Natürlich könnten sich die Ausstellungsmacher um den Kurator Daniel Tyradellis herausreden, die Schau sei eben keine reine Kabbala-Ausstellung. Vielmehr gelte es, das Phänomen Zeichen in einer Art Ausstellungs-Essay zu umspielen. So flimmert auf einer Großbildleinwand Graf Zahl aus der Sesamstraße. Ein Themenraum widmet sich dem Bankwesen, das ja schließlich auch irgendwie mit Zahlen zu tun hat. Einen Mathematikraum gibt es, wo man erfährt, dass ein Zahlenkünstler einmal seiner Frau ein Ballkleid mit einem mathematischen Muster schenkte. Und weil die hebräische Schrift nur aus Konsonanten besteht, befindet man sich plötzlich unter einer Art Lautsprecherdusche, aus der ein Jandl-Gedicht ohne Konsonanten tönt.
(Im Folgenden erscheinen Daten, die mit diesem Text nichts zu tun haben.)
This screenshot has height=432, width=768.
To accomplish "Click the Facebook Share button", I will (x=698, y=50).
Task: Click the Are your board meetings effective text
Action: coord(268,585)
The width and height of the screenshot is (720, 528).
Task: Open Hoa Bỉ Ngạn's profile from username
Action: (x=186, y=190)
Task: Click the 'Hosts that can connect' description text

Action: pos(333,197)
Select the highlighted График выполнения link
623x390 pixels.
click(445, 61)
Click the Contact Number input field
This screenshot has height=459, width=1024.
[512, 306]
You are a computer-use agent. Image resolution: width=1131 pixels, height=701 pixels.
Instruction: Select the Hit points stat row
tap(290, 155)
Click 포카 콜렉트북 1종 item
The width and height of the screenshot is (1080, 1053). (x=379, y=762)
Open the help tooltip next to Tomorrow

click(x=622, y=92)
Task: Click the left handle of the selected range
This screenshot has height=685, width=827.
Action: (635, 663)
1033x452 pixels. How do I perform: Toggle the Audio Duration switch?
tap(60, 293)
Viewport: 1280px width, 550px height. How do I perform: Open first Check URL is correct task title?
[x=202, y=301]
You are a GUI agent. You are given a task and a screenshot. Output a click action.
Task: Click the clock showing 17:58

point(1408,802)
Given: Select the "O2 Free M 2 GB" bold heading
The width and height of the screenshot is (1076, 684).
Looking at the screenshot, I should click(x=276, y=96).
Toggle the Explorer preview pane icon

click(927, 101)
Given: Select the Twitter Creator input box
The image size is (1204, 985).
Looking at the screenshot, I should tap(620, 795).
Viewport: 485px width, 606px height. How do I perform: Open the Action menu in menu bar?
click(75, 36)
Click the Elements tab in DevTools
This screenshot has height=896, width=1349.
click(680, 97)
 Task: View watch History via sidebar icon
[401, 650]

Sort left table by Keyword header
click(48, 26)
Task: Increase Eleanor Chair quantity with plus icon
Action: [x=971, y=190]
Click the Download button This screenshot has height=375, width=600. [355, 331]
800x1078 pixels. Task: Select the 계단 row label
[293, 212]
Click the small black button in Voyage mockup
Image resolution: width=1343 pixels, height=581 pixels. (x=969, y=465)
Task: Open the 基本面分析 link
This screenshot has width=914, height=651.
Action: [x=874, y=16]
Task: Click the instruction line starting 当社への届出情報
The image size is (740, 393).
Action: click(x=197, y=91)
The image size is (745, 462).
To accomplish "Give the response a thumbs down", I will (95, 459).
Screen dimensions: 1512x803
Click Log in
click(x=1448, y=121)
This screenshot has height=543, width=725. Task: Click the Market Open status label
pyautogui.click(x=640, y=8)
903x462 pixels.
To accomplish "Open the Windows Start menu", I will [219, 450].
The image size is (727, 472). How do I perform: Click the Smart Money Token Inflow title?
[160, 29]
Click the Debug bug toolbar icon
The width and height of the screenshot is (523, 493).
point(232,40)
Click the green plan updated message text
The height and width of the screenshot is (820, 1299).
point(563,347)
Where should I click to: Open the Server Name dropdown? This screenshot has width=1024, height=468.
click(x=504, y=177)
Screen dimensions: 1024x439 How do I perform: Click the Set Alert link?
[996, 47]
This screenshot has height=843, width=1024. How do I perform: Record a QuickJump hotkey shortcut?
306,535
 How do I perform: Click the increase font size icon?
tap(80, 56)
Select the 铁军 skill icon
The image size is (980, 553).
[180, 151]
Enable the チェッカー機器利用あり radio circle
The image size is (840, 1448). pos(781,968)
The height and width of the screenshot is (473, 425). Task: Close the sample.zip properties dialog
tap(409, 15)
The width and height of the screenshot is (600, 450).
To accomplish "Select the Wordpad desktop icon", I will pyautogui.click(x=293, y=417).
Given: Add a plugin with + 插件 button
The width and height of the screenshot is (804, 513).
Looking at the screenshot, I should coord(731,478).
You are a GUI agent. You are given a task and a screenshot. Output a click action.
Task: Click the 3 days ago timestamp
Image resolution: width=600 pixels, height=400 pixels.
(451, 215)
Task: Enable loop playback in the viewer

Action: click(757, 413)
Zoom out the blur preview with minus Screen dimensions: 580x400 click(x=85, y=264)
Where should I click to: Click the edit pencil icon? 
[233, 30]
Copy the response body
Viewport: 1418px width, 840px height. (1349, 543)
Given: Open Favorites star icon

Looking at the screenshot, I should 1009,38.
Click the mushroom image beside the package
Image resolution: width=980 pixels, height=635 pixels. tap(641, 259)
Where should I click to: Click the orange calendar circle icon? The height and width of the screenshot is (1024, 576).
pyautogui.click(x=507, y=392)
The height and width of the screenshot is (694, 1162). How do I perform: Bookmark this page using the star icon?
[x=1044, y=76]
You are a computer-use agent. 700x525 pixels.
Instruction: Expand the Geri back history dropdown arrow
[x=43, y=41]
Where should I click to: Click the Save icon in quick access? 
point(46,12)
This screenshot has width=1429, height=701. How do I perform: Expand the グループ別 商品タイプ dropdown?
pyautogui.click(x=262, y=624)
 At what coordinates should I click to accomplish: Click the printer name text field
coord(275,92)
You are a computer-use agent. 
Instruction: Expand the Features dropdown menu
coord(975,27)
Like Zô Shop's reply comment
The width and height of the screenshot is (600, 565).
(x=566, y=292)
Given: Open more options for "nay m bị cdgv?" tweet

Toll: Alles hängt mit allem zusammen. Wenn einem das zu Kopfe steigt, kann man sich im Raum mit dem Namen „Sprechzimmer“ mit knallharten Verschwörungstheorien um die Zahl 23 laben und erfahren, dass auch Psychotiker gerne mit Zahlen spielen.

Im Ausstellungskatalog liest man Genaueres zur Sekte der „Kabbalisten“, die von sich reden macht, seitdem sie Integrationsfiguren wie Madonna oder Britney Spears angeworben hat: Der israelische Autor Buaz Huss analysiert einen Madonna-Clip als „postmodernen Metatext“ mit „kabbalistischen Signifikanten als Teil einer Bricolage“ und freut sich, dass in der Kabbala-Sekte die „jüdische Mystik“ wieder „an die Oberfläche gekommen“ sei: „in einem neuen, postmodernen Gewand“. Der Aufsatz liest sich als erschreckend naive Blaupause der Ausstellung.

Die Sekte der neuen „Kabbalisten“ propagiert das Offenlegen der Jahrtausende gehüteten kabbalistischen Geheimnisse im „New Age“, im „Wassermann-Zeitalter“. Die Ausstellung „10+5=Gott“ suggeriert die mediale All-Verfügbarkeit von Erkenntnissen, die einst Resultat langjähriger Studien und Übungen waren. Aber die Schrift Gottes, das lehrt die Kabbala als Erstes, sie ist kein Einmaleins.

„10+5=Gott. Die Macht der Zeichen“ im Berliner Jüdischen Museum. Bis 27. Juni. Katalog 24,90 Euro.